- Work to complete
What AckWait value does the Channel Router Service page set for the durable JetStream consumer?

- Excerpt
━━━━━━━━━━━━━━━━━━━━━━━━━━━━━━

Skip to main content

Channel Router Service — Jira-Ready Epics & User Stories

Status: populated Owner: Messaging Core Last updated: 2026-04-20 Service prefix: CHAN Scope: Multi-channel fallback engine (SMS → WhatsApp → Voice → Email), OTT provider adapters (WhatsApp Cloud API, Telegram Bot, Viber Business), inbound MO routing to tenant webhooks, conversational session management. Derived from docs/07-epics-and-user-stories.md §6.7 and ADR-0004 §3.


Epic Summary

Epic IDTitleStoriesPoints
EP-CHAN-01Multi-Channel Fallback Engine (SMS → WhatsApp BSP → Voice OTP → email) per Recipient ProfileUS-CHAN-001 – US-CHAN-00842
EP-CHAN-02OTT Provider Adapters (WhatsApp Cloud API, Telegram Bot, Viber)US-CHAN-009 – US-CHAN-01429
EP-CHAN-03Inbound MO Routing to Tenant Webhook (2-way SMS)US-CHAN-015 – US-CHAN-01818
EP-CHAN-04Conversational Session ManagerUS-CHAN-019 – US-CHAN-02319
Total23 stories108

EP-CHAN-01 · Multi-Channel Fallback Engine

Context: Per-recipient ladder traversal across SMS, WhatsApp, Voice OTP, and Email channels driven by tenant policy and recipient profile. Single canonical outcome event per recipient.

US-CHAN-001 · Consume notification dispatch request

Type: Feature | Points: 5

Description: As the channel router NATS consumer, I need to subscribe to notification.dispatch.requested.v1 so every omnichannel notification from sms-orchestrator enters the ladder.

Acceptance Criteria:

  • Durable JetStream consumer chan-router, AckExplicit, AckWait 60 s, MaxDeliver 5
  • Inbox dedup on Nats-Msg-Id = {notificationId}:{recipientId}
  • MAX_INFLIGHT configurable; backpressure via un-acked messages
  • After MaxDeliver, message lands on notification.dispatch.deadletter.v1
  • Metrics: chan_consumer_lag, chan_inflight_dispatches, chan_deadletter_total

US-CHAN-002 · Compose channel ladder per tenant policy

Type: Feature | Points: 8

Description: As a tenant configuring an omnichannel campaign, I need to define a fallback ladder per use case so the platform attempts channels in my preferred order.

━━━━━━━━━━━━━━━━━━━━━━━━━━━━━━

- Material provided

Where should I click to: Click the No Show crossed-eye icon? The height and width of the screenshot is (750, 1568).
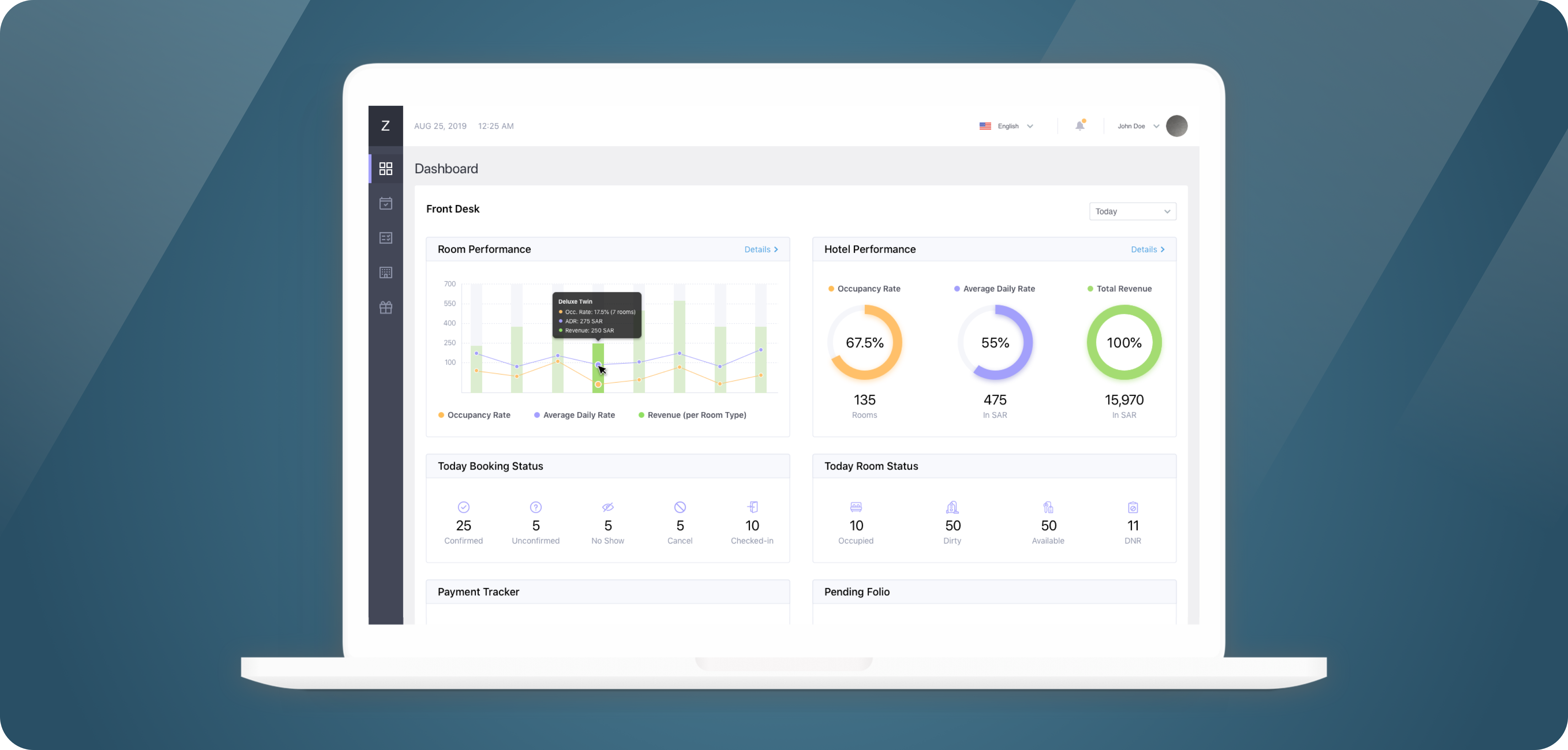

━━━━━━━━━━━━━━━━━━━━━━━━━━━━━━

- Output of the task
60 s